ANKS1B作为突触后膜的主要蛋白质组分，在神经系统的发育发生中起着重要作用。ANKS1B功能异常与孤独症等多种疾病密切相关，但与功能对应的分子机制研究甚少。在ANKS1B这一多结构域蛋白质中，Ankyrin repeats结构域是其与蛋白质互作的主要结构域，研究其晶体结构和相互作用组，是揭示ANKS1B在神经突触中重要作用的可行之路。本项目在既往研究的基础上，从ANKS1B Ankyrin Repeats结构域的晶体结构入手，通过GST-pull down结合LC-MS/MS和酵母双杂两种方法寻找互作蛋白，解析蛋白质复合体晶体结构。通过对复合体的晶体结构研究，明确以ANKS1B为核心的蛋白质复合体在突触后膜发挥生物学功能的分子机制，揭示相互作用的关键位点。结合临床病人中出现的基因突变位点，分析破坏蛋白质复合体的影响。为孤独症等疾病的病因学研究提供理论依据，也为特异性靶向药物设计奠定基础。

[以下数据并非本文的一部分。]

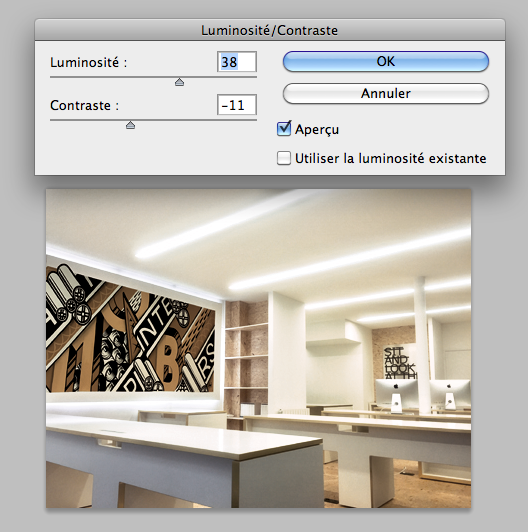This screenshot has height=532, width=528.
Task: Click the brown mural in the preview
Action: pos(131,331)
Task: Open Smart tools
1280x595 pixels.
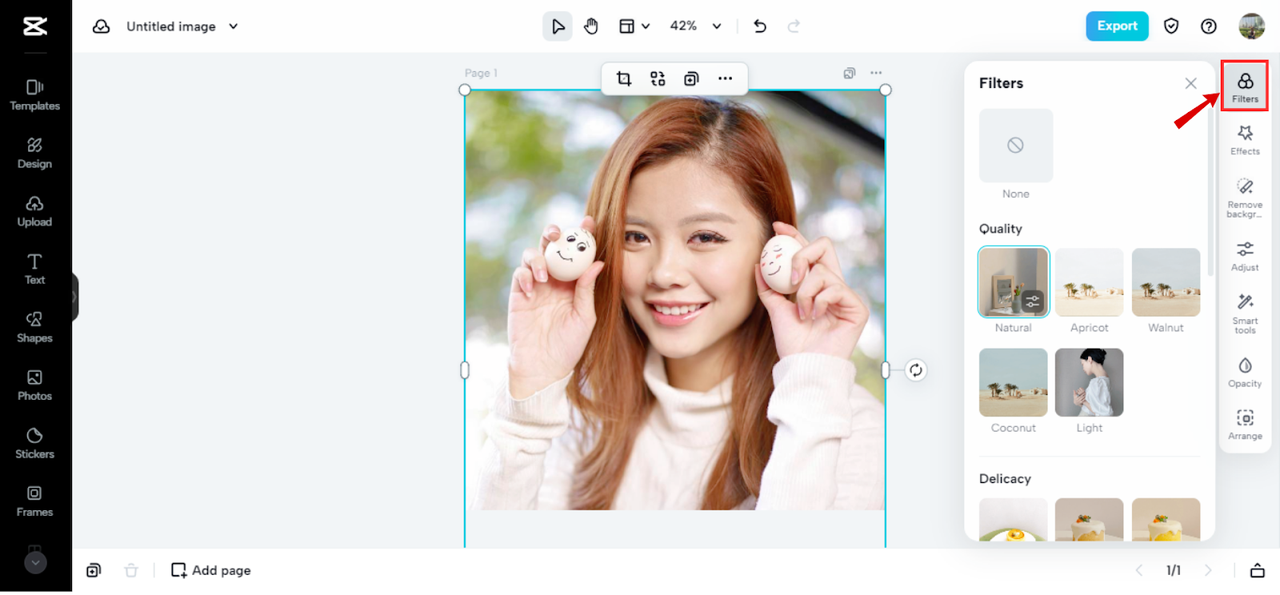Action: click(1245, 313)
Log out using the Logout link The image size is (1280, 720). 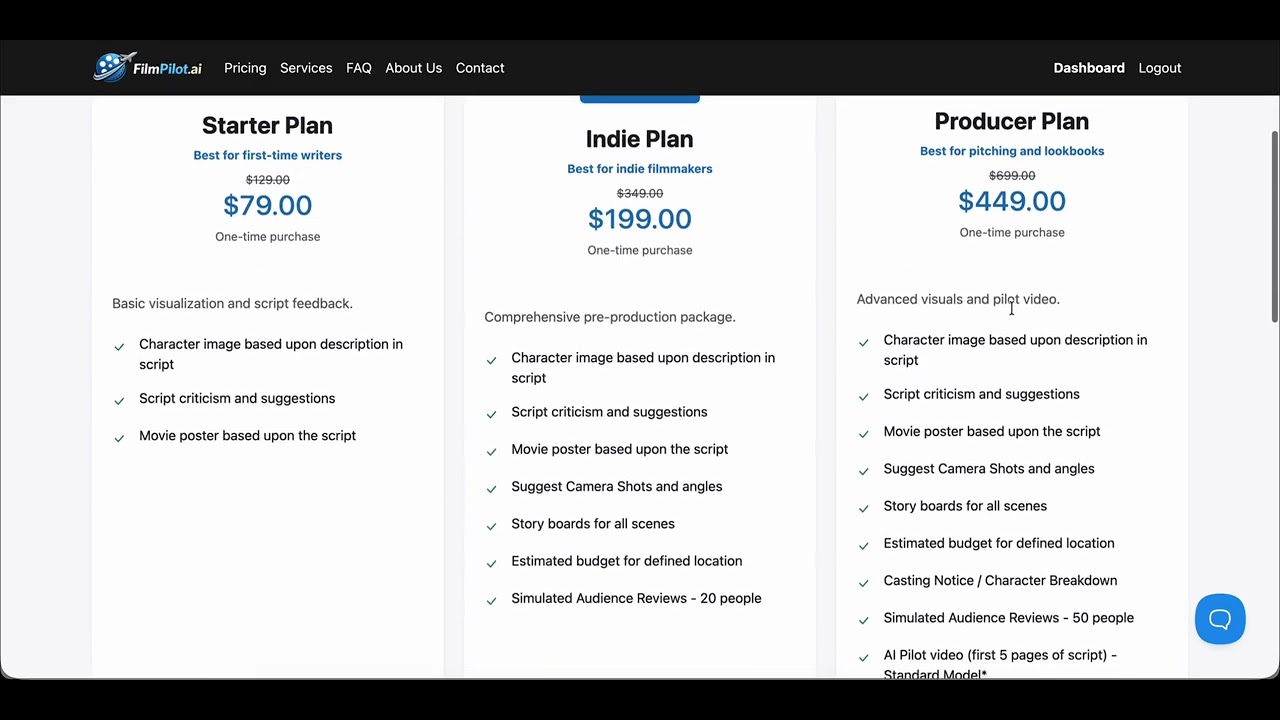click(1160, 68)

在本项目中，我们利用生物化学与结构生物学的技术手段，解析了ANKS1B Ankyrin Repeats结构域的分子结构，得到了1.9Å晶体结构，前一半研究目标已圆满完成；通过多种方法寻找ANKS1B Ankyrin Repeats结构域互作蛋白并进行验证。然而在我们的表达体系中，始终没有得到均一稳定的蛋白质复合体。因此，本项目后期的研究内容进行了调整。我们对与ANKS1B类似的突触支架蛋白CASK进行了结构生物学研究。CASK作为突触中重要的组成蛋白，其基因突变明确与多种神经疾病相关。研究CASK蛋白也可以为研究神经系统疾病提供理论依据。因此，我们通过多种实验手段验证了CASK与互作蛋白Caskin1的相互作用，解析了CASK_CAMK/Caskin1_CID蛋白质复合体的晶体结构。通过晶体结构和序列比对分析，我们找到了CASK_CAMK互作基序CID的基本特征。在蛋白质数据库中，利用我们找到的互作基序特点，新发现了CASK_CAMK潜在的四种互作蛋白。其中CIC和LRRK1参与神经发育过程，多种CID蛋白可能在不同的时间，空间与CASK结合，从而实现神经发育的阶段性功能。综合生化实验结果和晶体结构分析，我们系统总结分析CASK_CAMK互作的三种模式，讨论了CASK做了重要的支架蛋白，其互作组成的蛋白质网络对于神经功能的重要性。